12. SpiroSmart: Developed by researchers at the University of Washington, University of Washington Medicine and Seattle Children’s hospital, the app assess lung function and asthma condition by letting people blowing into their smartphones.
13. Developed by researchers at Leiden University Medical Center, the app serves as an asthma self-management tool for patients.
14. EncephalApp_Stroop: Researchers at Virginia Commonwealth University developed this app, which works by assessing the archetypical cognitive dysfunction found in patients with cirrhosis.
15. Hep i-chart: The app provides hepatitis patients with the latest information on drug interaction. Researchers at University of Liverpool developed the app.
16. Plan A Birth Control: The app developed by researchers at University of California, Los Angeles helps make informed decision about birth control by providing relevant information in an easy-to-follow format.
17. Mayo Clinic on Pregnancy: is an app developed for Windows 8 that educates users on pregnancy, and provides all the relevant tips and guidelines.
18. Lose It: Developed at researchers at University Hospital Case Medical Center, the app is in a clinical trail to assess whether using it can help women lose weight gain through pregnancy.
19. Meniere’s Disease app: Developed by researchers at Exeter Medical School, the app allows patients of this rare disease of the inner ear to log the details of their symptoms and compare them with symptoms of patients around the world.
20. The app, designed for people with night blindness, keeps track of sufferer’s location and distance walked from home. The app has been developed by researchers at University of Pakistan.
21. GlassesOff: Developed by researchers at Tel Aviv University, the apps works by training the brain to convert blurry images into clear ones.
22. Led by Dr. Shizuo Mukai and team at Massachusetts Eye and Ear Infirmary, the application uses smartphone camera to photograph the retina and diagnose eye disease.
23. The app, developed by researchers at University of Edinburgh, helps doctors calculate the risk of dying within 3 years of a heart attack, in order to formulate an informed treatment plan .
24. WOW ME 200 mg: Developed by researchers at Rutgers-Camden Nursing School, the app works by educating heart patients about self-management.

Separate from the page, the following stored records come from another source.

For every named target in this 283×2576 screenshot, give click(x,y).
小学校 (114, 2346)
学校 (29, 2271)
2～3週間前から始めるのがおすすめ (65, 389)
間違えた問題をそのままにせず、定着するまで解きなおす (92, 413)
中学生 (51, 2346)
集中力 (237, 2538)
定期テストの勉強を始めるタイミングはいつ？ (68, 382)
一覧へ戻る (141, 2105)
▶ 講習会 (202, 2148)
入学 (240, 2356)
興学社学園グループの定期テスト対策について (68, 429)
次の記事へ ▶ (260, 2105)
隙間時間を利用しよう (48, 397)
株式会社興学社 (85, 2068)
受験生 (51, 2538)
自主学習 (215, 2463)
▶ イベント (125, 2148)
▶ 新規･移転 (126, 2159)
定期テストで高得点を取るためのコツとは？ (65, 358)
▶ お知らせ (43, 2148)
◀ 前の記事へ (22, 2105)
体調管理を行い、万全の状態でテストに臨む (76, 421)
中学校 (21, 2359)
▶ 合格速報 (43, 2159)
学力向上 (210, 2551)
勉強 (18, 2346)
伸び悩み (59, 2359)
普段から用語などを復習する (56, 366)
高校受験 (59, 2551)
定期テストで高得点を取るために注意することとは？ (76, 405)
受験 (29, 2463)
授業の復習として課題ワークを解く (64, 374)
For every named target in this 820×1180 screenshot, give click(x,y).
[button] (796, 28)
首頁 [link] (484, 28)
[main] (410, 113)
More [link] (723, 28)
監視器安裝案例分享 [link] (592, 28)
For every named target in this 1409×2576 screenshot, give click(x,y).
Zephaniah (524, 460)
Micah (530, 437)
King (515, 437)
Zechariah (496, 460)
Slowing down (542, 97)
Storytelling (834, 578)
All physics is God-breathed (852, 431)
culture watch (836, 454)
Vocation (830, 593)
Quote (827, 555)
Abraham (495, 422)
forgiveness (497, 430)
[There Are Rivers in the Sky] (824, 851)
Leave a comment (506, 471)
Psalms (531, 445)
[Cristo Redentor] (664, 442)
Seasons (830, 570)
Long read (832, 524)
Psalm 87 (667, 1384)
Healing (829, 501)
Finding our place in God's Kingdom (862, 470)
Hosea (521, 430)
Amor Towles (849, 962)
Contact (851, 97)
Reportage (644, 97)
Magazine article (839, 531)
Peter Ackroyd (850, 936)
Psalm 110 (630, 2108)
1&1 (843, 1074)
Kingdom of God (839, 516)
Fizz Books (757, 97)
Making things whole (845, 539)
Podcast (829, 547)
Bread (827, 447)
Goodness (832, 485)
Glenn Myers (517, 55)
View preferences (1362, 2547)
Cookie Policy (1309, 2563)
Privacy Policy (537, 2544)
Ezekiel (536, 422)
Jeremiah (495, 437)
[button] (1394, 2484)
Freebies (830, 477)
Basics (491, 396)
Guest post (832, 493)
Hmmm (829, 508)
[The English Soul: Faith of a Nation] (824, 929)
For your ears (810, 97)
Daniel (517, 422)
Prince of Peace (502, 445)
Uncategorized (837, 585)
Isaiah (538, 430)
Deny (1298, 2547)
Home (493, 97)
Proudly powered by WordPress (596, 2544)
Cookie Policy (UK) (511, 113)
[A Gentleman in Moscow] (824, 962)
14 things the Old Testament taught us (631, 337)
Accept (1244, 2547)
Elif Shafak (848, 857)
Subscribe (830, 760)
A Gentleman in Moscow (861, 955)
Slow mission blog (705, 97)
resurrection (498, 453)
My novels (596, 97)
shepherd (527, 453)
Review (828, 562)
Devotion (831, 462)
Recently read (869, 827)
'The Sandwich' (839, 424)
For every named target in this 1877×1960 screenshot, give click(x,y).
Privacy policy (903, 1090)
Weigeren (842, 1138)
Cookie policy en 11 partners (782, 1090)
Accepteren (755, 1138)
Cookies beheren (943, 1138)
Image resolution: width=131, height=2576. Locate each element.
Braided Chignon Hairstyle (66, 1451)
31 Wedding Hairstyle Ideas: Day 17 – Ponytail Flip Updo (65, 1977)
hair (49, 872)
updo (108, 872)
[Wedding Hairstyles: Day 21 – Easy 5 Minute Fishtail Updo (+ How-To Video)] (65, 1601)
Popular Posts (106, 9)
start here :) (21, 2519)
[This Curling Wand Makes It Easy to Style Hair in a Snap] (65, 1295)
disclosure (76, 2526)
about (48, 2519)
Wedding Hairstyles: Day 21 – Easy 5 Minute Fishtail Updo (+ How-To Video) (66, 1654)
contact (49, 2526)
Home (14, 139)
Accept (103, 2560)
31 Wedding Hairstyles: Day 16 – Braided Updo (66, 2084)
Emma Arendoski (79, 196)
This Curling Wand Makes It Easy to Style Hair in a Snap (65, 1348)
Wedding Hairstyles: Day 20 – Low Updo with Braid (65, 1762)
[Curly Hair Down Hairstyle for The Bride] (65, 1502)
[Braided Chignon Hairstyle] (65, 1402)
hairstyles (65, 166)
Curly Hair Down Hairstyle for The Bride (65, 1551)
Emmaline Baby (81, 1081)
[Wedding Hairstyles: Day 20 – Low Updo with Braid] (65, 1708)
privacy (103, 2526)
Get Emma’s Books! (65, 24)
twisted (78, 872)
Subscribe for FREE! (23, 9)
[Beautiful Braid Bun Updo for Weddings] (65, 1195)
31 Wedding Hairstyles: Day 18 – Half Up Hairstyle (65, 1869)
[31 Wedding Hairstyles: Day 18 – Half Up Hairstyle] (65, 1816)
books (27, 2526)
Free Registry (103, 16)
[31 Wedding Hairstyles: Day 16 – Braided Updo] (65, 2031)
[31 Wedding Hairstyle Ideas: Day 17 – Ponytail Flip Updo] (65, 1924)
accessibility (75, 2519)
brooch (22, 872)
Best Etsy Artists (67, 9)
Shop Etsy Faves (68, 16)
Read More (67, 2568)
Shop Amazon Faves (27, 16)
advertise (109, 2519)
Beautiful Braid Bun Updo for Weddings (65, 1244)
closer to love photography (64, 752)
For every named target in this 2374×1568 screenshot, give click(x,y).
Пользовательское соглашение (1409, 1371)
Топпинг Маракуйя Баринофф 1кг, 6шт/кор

The acronym stands for Weigh yourself; Measure output of fluids; walk and be active; Take medications; evaluate signs and symptoms; and limit salt intake to 2,000 mg or less, with 1,500 mg being optimal.
25. Developed by David Burt of University of Virginia, School of Medicine, the app works by expediting transmission of diagnostic heart images to the concerned physician.
26. Afib Educator: Developed through a collaboration of various healthcare leaders and organization, the app works by educating users about Atrial Fibrillation and its management.
27. DiabetesIQ: The app has been developed by researchers at University of California, San Francisco and QuantiaMD, and teachers users about Diabetes, its management, and treatment options.
28. The app developed by Dr. Nilay Kavathia and team give patients prepping for a colonoscopy, step- by step instructions on the various dietary restrictions and bowel medications required before the procedure.